▶ **SOURCE DATA**:

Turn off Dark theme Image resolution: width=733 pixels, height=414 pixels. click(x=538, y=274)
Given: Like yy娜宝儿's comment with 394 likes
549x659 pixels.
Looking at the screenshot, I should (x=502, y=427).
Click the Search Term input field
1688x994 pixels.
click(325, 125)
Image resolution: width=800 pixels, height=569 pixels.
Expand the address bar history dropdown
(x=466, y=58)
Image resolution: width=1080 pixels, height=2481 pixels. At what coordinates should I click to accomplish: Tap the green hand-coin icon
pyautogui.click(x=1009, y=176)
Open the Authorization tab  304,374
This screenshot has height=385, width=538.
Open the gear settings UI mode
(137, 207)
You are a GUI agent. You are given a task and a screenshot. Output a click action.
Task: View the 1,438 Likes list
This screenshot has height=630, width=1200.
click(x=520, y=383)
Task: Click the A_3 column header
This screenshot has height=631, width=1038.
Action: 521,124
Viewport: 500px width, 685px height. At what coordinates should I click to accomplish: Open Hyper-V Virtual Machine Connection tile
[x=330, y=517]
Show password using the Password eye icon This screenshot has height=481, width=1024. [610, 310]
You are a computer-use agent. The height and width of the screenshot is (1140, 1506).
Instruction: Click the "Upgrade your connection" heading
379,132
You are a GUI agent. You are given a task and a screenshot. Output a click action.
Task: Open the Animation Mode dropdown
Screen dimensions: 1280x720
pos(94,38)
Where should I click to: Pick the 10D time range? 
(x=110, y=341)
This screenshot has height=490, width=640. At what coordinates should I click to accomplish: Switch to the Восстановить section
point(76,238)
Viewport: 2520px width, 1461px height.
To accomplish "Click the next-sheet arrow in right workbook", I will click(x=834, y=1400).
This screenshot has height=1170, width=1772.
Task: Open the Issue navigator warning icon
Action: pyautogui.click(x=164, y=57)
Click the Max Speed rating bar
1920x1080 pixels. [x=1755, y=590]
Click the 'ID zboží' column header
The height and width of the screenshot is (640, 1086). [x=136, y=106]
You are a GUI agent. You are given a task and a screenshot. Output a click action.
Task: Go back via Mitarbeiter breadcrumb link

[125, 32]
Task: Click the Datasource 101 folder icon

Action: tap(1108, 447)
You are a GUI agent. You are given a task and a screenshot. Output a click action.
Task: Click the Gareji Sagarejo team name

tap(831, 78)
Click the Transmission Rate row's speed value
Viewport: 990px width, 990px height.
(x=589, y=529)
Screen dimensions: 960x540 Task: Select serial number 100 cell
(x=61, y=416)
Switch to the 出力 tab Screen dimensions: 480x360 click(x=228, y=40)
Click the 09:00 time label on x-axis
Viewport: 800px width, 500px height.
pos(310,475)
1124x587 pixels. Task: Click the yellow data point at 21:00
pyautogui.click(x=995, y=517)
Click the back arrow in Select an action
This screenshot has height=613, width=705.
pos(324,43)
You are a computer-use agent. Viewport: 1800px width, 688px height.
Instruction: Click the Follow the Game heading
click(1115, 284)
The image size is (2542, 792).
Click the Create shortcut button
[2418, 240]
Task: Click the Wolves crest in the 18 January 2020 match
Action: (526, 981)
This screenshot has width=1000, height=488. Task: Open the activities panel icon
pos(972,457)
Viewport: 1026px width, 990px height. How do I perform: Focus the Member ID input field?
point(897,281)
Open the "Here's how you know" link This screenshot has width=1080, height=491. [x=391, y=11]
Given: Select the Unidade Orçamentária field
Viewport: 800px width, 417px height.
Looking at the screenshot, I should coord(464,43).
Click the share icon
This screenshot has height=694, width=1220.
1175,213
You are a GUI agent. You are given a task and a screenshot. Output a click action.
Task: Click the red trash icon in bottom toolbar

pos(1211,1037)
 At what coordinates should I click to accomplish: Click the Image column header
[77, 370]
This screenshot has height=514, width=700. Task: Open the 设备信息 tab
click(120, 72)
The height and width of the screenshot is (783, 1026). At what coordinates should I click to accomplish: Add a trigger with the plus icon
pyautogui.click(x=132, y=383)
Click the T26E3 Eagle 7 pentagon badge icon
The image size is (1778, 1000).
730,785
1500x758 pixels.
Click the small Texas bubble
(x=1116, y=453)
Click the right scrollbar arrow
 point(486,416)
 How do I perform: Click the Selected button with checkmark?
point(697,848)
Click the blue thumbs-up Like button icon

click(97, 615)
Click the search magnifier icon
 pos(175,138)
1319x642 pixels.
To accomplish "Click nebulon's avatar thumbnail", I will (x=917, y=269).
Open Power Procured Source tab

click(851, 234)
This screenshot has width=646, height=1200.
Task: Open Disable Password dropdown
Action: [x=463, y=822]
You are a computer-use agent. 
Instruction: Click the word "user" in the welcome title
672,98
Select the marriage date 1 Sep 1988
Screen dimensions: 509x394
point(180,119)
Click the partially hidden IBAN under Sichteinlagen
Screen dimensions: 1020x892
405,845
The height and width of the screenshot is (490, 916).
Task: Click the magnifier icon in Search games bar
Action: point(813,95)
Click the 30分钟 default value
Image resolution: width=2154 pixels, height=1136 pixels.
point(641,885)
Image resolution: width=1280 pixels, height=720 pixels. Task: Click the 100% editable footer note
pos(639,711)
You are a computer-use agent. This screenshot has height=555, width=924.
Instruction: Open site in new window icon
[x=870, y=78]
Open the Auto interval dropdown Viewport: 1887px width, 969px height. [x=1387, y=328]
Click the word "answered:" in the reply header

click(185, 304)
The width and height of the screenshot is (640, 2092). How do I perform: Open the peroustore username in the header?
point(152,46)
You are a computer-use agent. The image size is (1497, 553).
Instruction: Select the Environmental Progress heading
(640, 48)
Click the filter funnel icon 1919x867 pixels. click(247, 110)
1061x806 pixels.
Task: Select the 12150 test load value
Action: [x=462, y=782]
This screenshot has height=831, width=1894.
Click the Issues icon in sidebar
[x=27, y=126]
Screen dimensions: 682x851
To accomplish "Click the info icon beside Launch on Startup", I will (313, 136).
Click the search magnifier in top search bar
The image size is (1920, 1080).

▶ **YOUR TASK**:
Rewrite the lines above with every "column header" replaced by "column heading" and everything else unchanged.

▶ **WRITTEN REPLY**:
Turn off Dark theme Image resolution: width=733 pixels, height=414 pixels. click(x=538, y=274)
Given: Like yy娜宝儿's comment with 394 likes
549x659 pixels.
Looking at the screenshot, I should (x=502, y=427).
Click the Search Term input field
1688x994 pixels.
click(325, 125)
Image resolution: width=800 pixels, height=569 pixels.
Expand the address bar history dropdown
(x=466, y=58)
Image resolution: width=1080 pixels, height=2481 pixels. At what coordinates should I click to accomplish: Tap the green hand-coin icon
pyautogui.click(x=1009, y=176)
Open the Authorization tab  304,374
This screenshot has height=385, width=538.
Open the gear settings UI mode
(137, 207)
You are a GUI agent. You are given a task and a screenshot. Output a click action.
Task: View the 1,438 Likes list
This screenshot has height=630, width=1200.
click(x=520, y=383)
Task: Click the A_3 column heading
This screenshot has height=631, width=1038.
Action: 521,124
Viewport: 500px width, 685px height. At what coordinates should I click to accomplish: Open Hyper-V Virtual Machine Connection tile
[x=330, y=517]
Show password using the Password eye icon This screenshot has height=481, width=1024. [610, 310]
You are a computer-use agent. The height and width of the screenshot is (1140, 1506).
Instruction: Click the "Upgrade your connection" heading
379,132
You are a GUI agent. You are given a task and a screenshot. Output a click action.
Task: Open the Animation Mode dropdown
Screen dimensions: 1280x720
pos(94,38)
Where should I click to: Pick the 10D time range? 
(x=110, y=341)
This screenshot has height=490, width=640. At what coordinates should I click to accomplish: Switch to the Восстановить section
point(76,238)
Viewport: 2520px width, 1461px height.
To accomplish "Click the next-sheet arrow in right workbook", I will click(x=834, y=1400).
This screenshot has height=1170, width=1772.
Task: Open the Issue navigator warning icon
Action: pyautogui.click(x=164, y=57)
Click the Max Speed rating bar
1920x1080 pixels. [x=1755, y=590]
Click the 'ID zboží' column heading
The height and width of the screenshot is (640, 1086). [x=136, y=106]
You are a GUI agent. You are given a task and a screenshot. Output a click action.
Task: Go back via Mitarbeiter breadcrumb link

[125, 32]
Task: Click the Datasource 101 folder icon

Action: tap(1108, 447)
You are a GUI agent. You are given a task and a screenshot. Output a click action.
Task: Click the Gareji Sagarejo team name

tap(831, 78)
Click the Transmission Rate row's speed value
Viewport: 990px width, 990px height.
(x=589, y=529)
Screen dimensions: 960x540 Task: Select serial number 100 cell
(x=61, y=416)
Switch to the 出力 tab Screen dimensions: 480x360 click(x=228, y=40)
Click the 09:00 time label on x-axis
Viewport: 800px width, 500px height.
pos(310,475)
1124x587 pixels. Task: Click the yellow data point at 21:00
pyautogui.click(x=995, y=517)
Click the back arrow in Select an action
This screenshot has height=613, width=705.
pos(324,43)
You are a computer-use agent. Viewport: 1800px width, 688px height.
Instruction: Click the Follow the Game heading
click(1115, 284)
The image size is (2542, 792).
Click the Create shortcut button
[2418, 240]
Task: Click the Wolves crest in the 18 January 2020 match
Action: (526, 981)
This screenshot has width=1000, height=488. Task: Open the activities panel icon
pos(972,457)
Viewport: 1026px width, 990px height. How do I perform: Focus the Member ID input field?
point(897,281)
Open the "Here's how you know" link This screenshot has width=1080, height=491. [x=391, y=11]
Given: Select the Unidade Orçamentária field
Viewport: 800px width, 417px height.
Looking at the screenshot, I should coord(464,43).
Click the share icon
This screenshot has height=694, width=1220.
1175,213
You are a GUI agent. You are given a task and a screenshot. Output a click action.
Task: Click the red trash icon in bottom toolbar

pos(1211,1037)
 At what coordinates should I click to accomplish: Click the Image column heading
[77, 370]
This screenshot has height=514, width=700. Task: Open the 设备信息 tab
click(120, 72)
The height and width of the screenshot is (783, 1026). At what coordinates should I click to accomplish: Add a trigger with the plus icon
pyautogui.click(x=132, y=383)
Click the T26E3 Eagle 7 pentagon badge icon
The image size is (1778, 1000).
730,785
1500x758 pixels.
Click the small Texas bubble
(x=1116, y=453)
Click the right scrollbar arrow
 point(486,416)
 How do I perform: Click the Selected button with checkmark?
point(697,848)
Click the blue thumbs-up Like button icon

click(97, 615)
Click the search magnifier icon
 pos(175,138)
1319x642 pixels.
To accomplish "Click nebulon's avatar thumbnail", I will (x=917, y=269).
Open Power Procured Source tab

click(851, 234)
This screenshot has width=646, height=1200.
Task: Open Disable Password dropdown
Action: [x=463, y=822]
You are a computer-use agent. 
Instruction: Click the word "user" in the welcome title
672,98
Select the marriage date 1 Sep 1988
Screen dimensions: 509x394
point(180,119)
Click the partially hidden IBAN under Sichteinlagen
Screen dimensions: 1020x892
405,845
The height and width of the screenshot is (490, 916).
Task: Click the magnifier icon in Search games bar
Action: point(813,95)
Click the 30分钟 default value
Image resolution: width=2154 pixels, height=1136 pixels.
point(641,885)
Image resolution: width=1280 pixels, height=720 pixels. Task: Click the 100% editable footer note
pos(639,711)
You are a computer-use agent. This screenshot has height=555, width=924.
Instruction: Open site in new window icon
[x=870, y=78]
Open the Auto interval dropdown Viewport: 1887px width, 969px height. [x=1387, y=328]
Click the word "answered:" in the reply header

click(185, 304)
The width and height of the screenshot is (640, 2092). How do I perform: Open the peroustore username in the header?
point(152,46)
You are a computer-use agent. The image size is (1497, 553).
Instruction: Select the Environmental Progress heading
(640, 48)
Click the filter funnel icon 1919x867 pixels. click(247, 110)
1061x806 pixels.
Task: Select the 12150 test load value
Action: [x=462, y=782]
This screenshot has height=831, width=1894.
Click the Issues icon in sidebar
[x=27, y=126]
Screen dimensions: 682x851
To accomplish "Click the info icon beside Launch on Startup", I will (313, 136).
Click the search magnifier in top search bar
The image size is (1920, 1080).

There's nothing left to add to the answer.